Verteilungsprobleme und Ressourcenverbrauch
Nicht zuletzt würden heute genug Nahrungsmittel produziert, um die acht Milliarden Menschen auf der Welt zu ernähren. "Dass so viele Menschen hungern, liegt am ungleichen Zugang zu den Lebensmitteln." Es gebe sogar einen "Überschuss" bei der weltweiten Kalorienproduktion von 24 Prozent, das zeige der "Dietary Energy Supply-Indikator" der Welternährungsorganisation FAO. Experten gingen davon aus, dass die Erde auch zehn Milliarden Menschen ernähren kann - vorausgesetzt, wir entwickeln unsere Landwirtschaft weiter in Richtung klima- und ressourcenschonende Produktion.

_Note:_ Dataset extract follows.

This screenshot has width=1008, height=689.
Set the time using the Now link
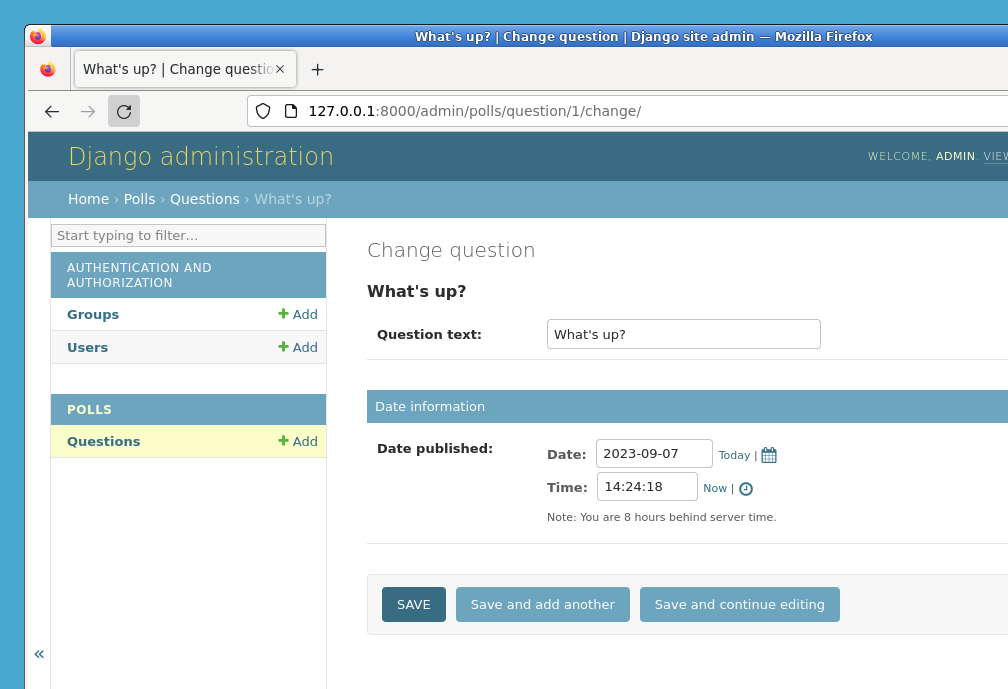click(715, 488)
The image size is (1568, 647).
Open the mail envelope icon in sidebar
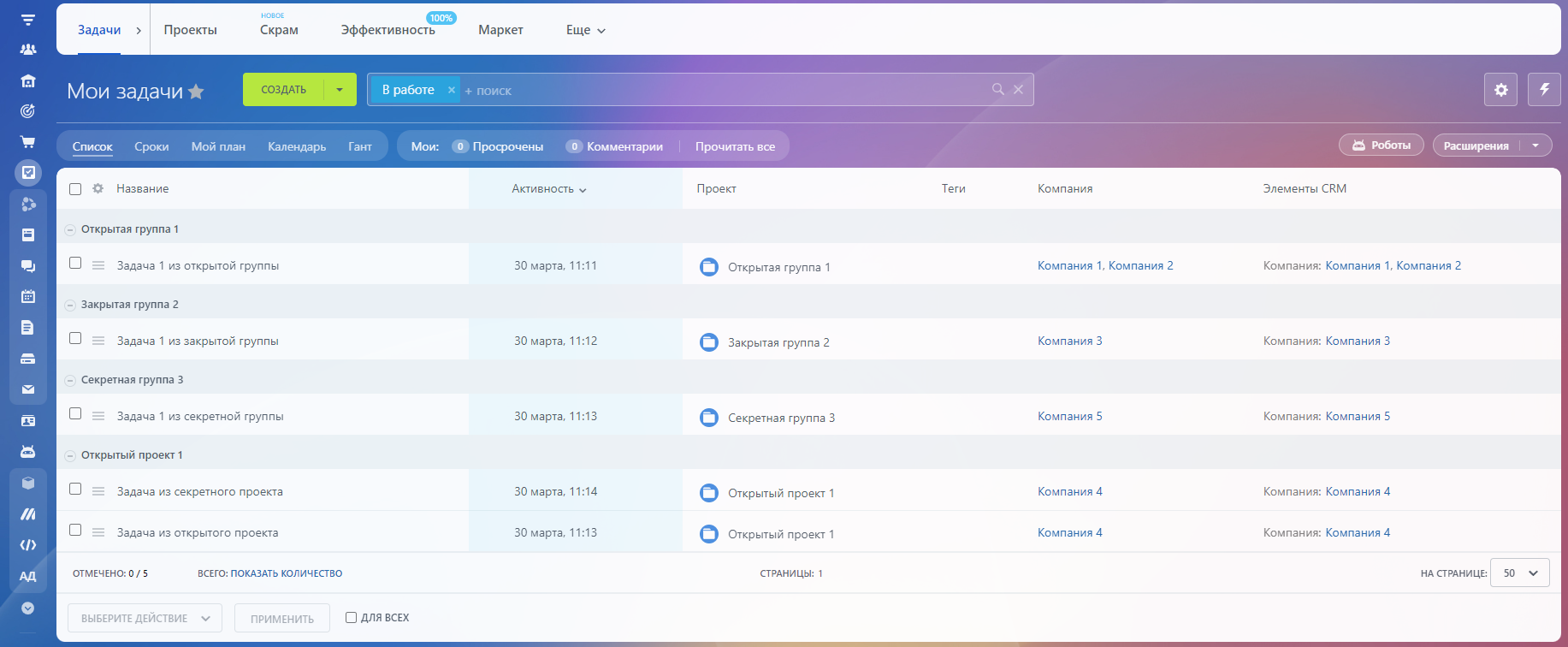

Jeder zehnte Mensch auf dieser Welt hungert, so Moser weiter, und gleichzeitig würden jährlich 931 Millionen Tonnen Lebensmittel verschwendet, 57 Millionen davon in Europa, eine Million in Österreich. Hunger sei deshalb auch ein Problem globaler struktureller Ungleichheit.
Zur Verteilungsproblematik gehöre auch der Ressourcenverbrauch in der Lebensmittelproduktion. Am Beispiel tierischer Produkte lasse sich dies plastisch verdeutlichen, so die Diakonie-Direktorin: Rund 15 Prozent der globalen Treibhausgasemissionen gingen auf das Konto der Nutztierhaltung. Nur 33 Prozent der landwirtschaftlich genutzten Fläche werde für den Anbau von Pflanzen für den menschlichen Verzehr genutzt, auf 67 Prozent der Fläche werde Tierfutter angebaut. Fläche, für die Wälder gerodet werden, die CO binden könnten.
Um eine Kalorie tierischer Produkte zu produzieren, müssten drei bis zehn pflanzliche Kalorien eingesetzt werden - Kalorien, die direkt zur Ernährung von Menschen dienen könnten. Nochmals am Beispiel von Soja verdeutlicht: 87 Prozent des weltweit angebauten Sojas wird an Tiere verfüttert und nur 13 Prozent zu Lebensmitteln verarbeitet.
Oder: Auf der Fläche, die man für die Produktion von 60 kg Fleisch braucht, könnte Getreide für mindestens 420 Kilo Brot angebaut werden, so Moser. Ihre Schlussfolgerung: "Hunger hat eben auch mit unserem Lebensstil zu tun. Sich das vor Augen zu führen, ist, nun ja, sagen wir: nicht gerade angenehm." Da sei es wohl leichter, weiterhin die Armen in Afrika als Problemverursacher zu sehen.